Making careful choices when it comes to the shape, size, and color of your designs can have far-reaching implications. In the case of printed designs, the choice of paper, ink and materials can significantly reduce the carbon footprint of a design piece. This means fewer emissions and a more efficient use of natural resources. Throughout the history of Western art and design, new or “different” thinking and tools are correlated with new aesthetic results.
Designers can help others make green choices Designers are able to influence their customers or employers to choose sustainable printing and packaging options.
Sustainable design
may be different from designs they have seen and used in the past, and if so, they are likely to wonder why you chose the design you chose and how it promotes sustainability. Anthony Dunne and Fiona Raby are supporters of “critical design”, a design that “offers a critique of the prevailing situation through designs that embody alternative social, cultural, technical or economic values.

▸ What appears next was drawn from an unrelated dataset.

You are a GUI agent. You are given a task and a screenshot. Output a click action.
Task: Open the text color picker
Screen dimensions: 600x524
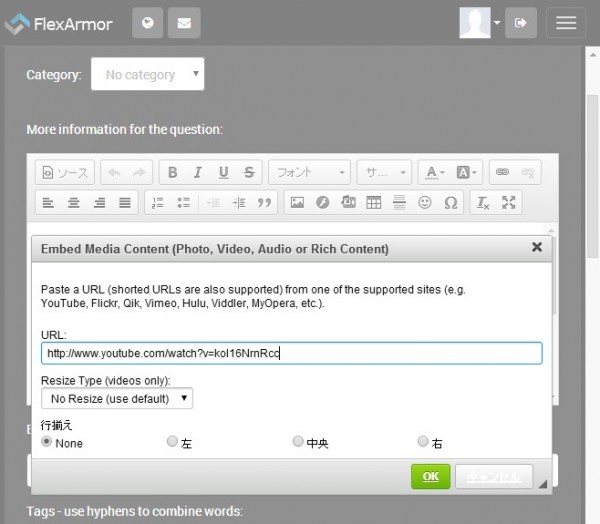(x=433, y=172)
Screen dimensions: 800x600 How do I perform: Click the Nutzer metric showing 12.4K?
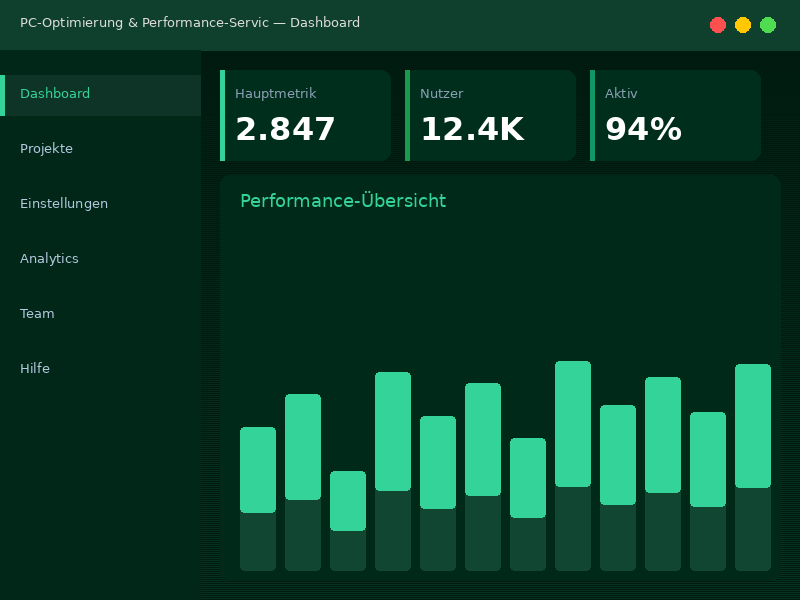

Concepts such as designing products and packaging to be reused and converted into new products later on and building them with universal parts to make repairs easy and accessible later date back more than a hundred years.This means using less energy in general, and that extends to working with suppliers that use sustainable energy sources and manufacturing. This is another opportunity to find the “context” in which beauty becomes evident in a design without resorting to an external and superficial style. The technology used in digital design must be replaced by other forms that consume less energy. Many designers and companies face higher material costs when trying to implement sustainable design strategies.
A commitment to sustainable design can also mean having to think critically about what makes the most sense for your company. Meanwhile, from Green Acres, I heard Sara de Bondt talk about the Radical Nature catalog designed for the Barbican in London. Sustainable design is an approach to design that consists of a variety of sustainable design principles, all of which focus on extending the lifespan of products and preventing the depletion of natural resources. When an object is remanufactured, it is rebuilt to its original specifications and lives a second life doing the same things it was originally designed and built for.